IPFS News Link • Taiwan
'Not for Sale': Taiwan Minister Slams CCP-Pandering Musk
• https://pjmedia.com, BY CATHERINE SALGADOMusk was speaking during an interview for the All-In Summit. "Their [Beijing's] policy has been to reunite Taiwan with China. From their standpoint, maybe it is analogous to Hawaii or something like that, like an integral part of China that is arbitrarily not part of China mostly because … the US Pacific Fleet has stopped any sort of reunification effort by force," Musk rambled. It's not the first time he's said Taiwan should belong to Communist China—the last time he made the claim, the CCP almost immediately gave Musk's Tesla tax-exempt status in China. Musk might have bad ethics, but he's good at making money.
The UK Guardian noted that Taiwan's foreign minister, Joseph Wu, responded with understandable anger.
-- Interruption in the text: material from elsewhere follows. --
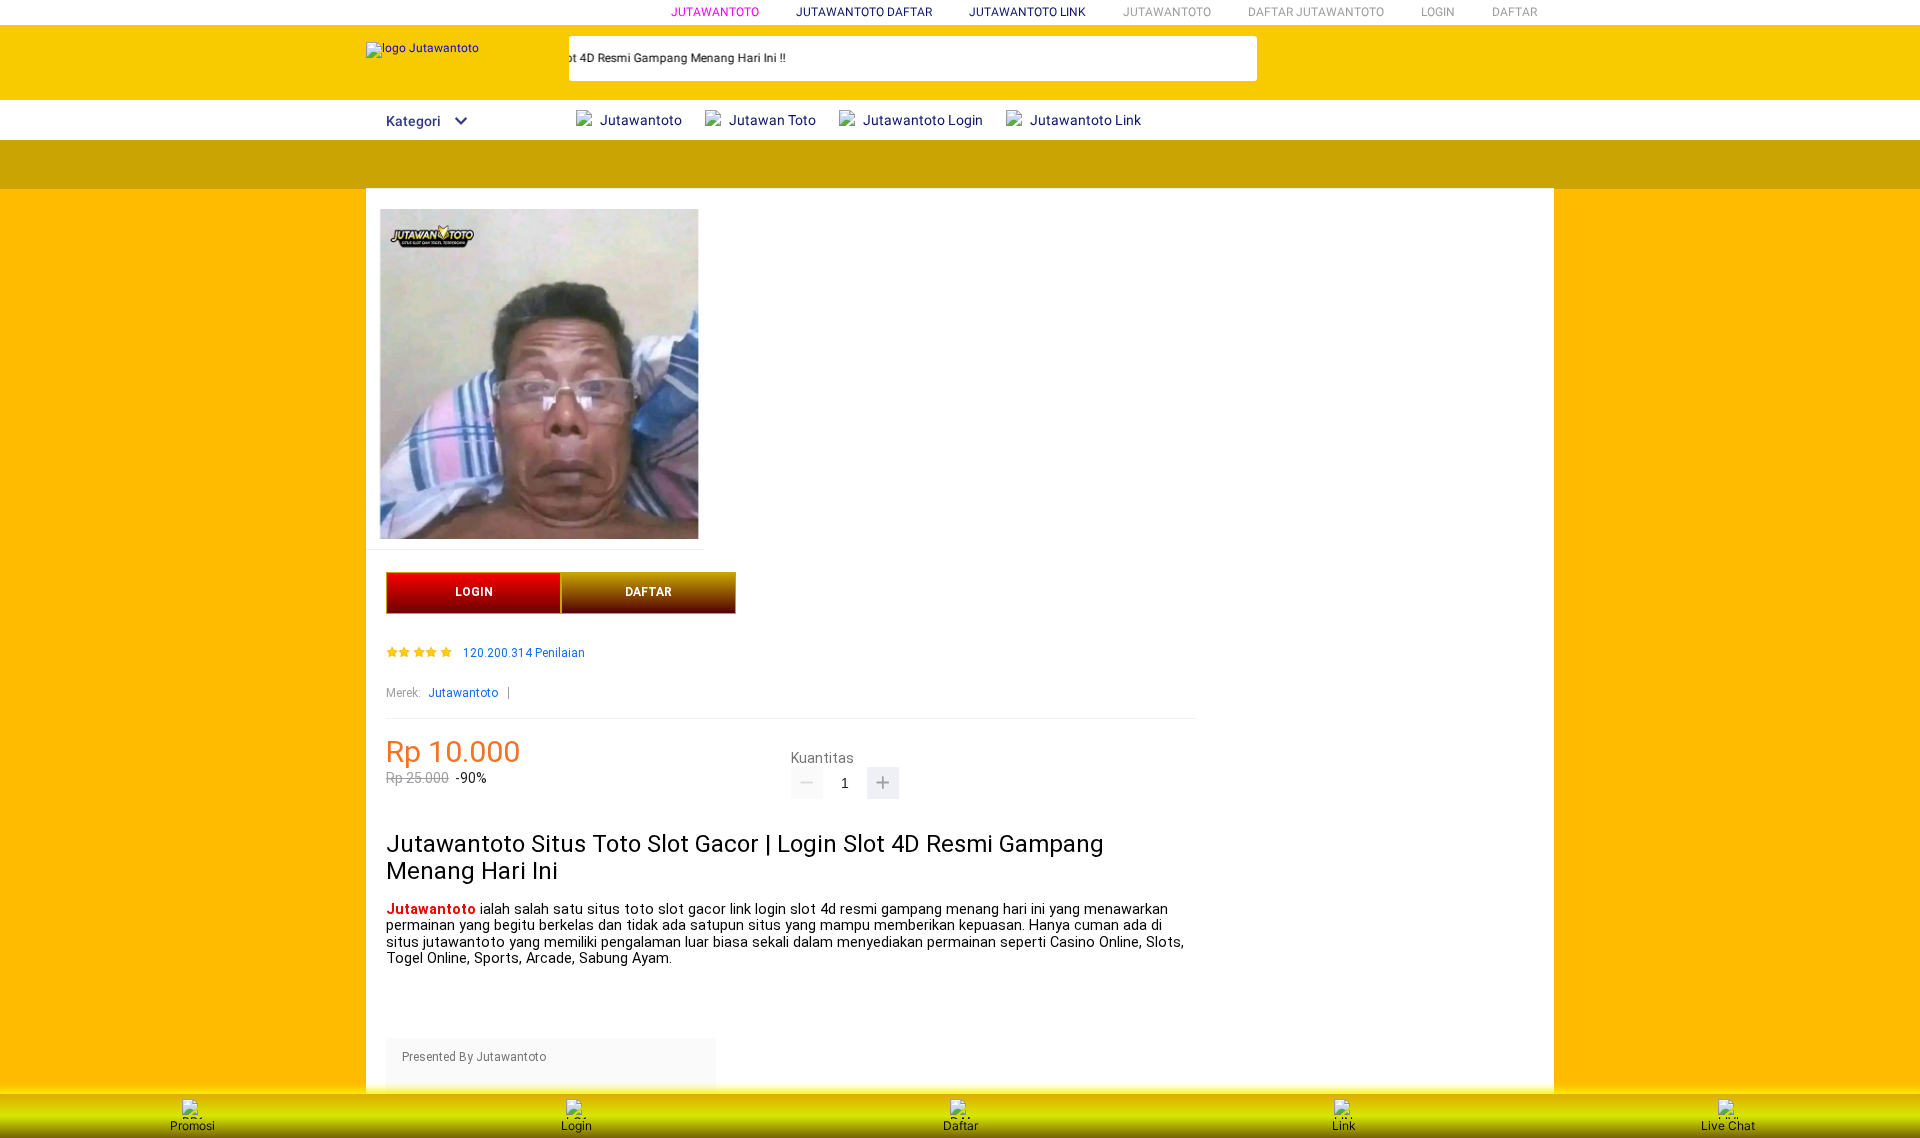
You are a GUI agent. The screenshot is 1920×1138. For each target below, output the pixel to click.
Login (576, 1125)
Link (1344, 1125)
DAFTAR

Musk's "comments came as dozens of Chinese warships and planes were detected near Taiwan for suspected military exercises," the Guardian reported.
Taiwan's Ministry of Foreign Affairs posted on X (formerly Twitter), "Hope @elonmusk can also ask the #CCP to open @X to its people. Perhaps he thinks banning it is a good policy… Listen up, #Taiwan is not part of the #PRC [People's Republic of China] & certainly not for sale! J[oseph]W[u]." X is banned in China.
Wu cited the claim that Musk turned off Starlink to "thwart Ukraine's counterstrike against Russia," a claim that has since reportedly been retracted by its originator. But Wu is certainly right to critique Musk's views on Taiwan and the CCP. Taiwan is a free and independent nation, while the CCP is a usurping, illegitimate, and murderous dictatorship.
Musk wrote an article last August for China Cyberspace, "a monthly magazine run by the Cyberspace Administration of China (CAC), the central agency for internet control and regulation," according to a translation of the article on Beijing Channel and The Post Millennial. In the article, Musk tried to encourage CCP interest in his microchip, artificial intelligence, and space travel projects. This year, Musk's Tesla announced a new factory in China. Chinese law requires all foreign companies operating in China to host CCP cells. Musk reportedly told journalist Bari Weiss that there were "two sides" to the CCP's genocide of Uyghurs.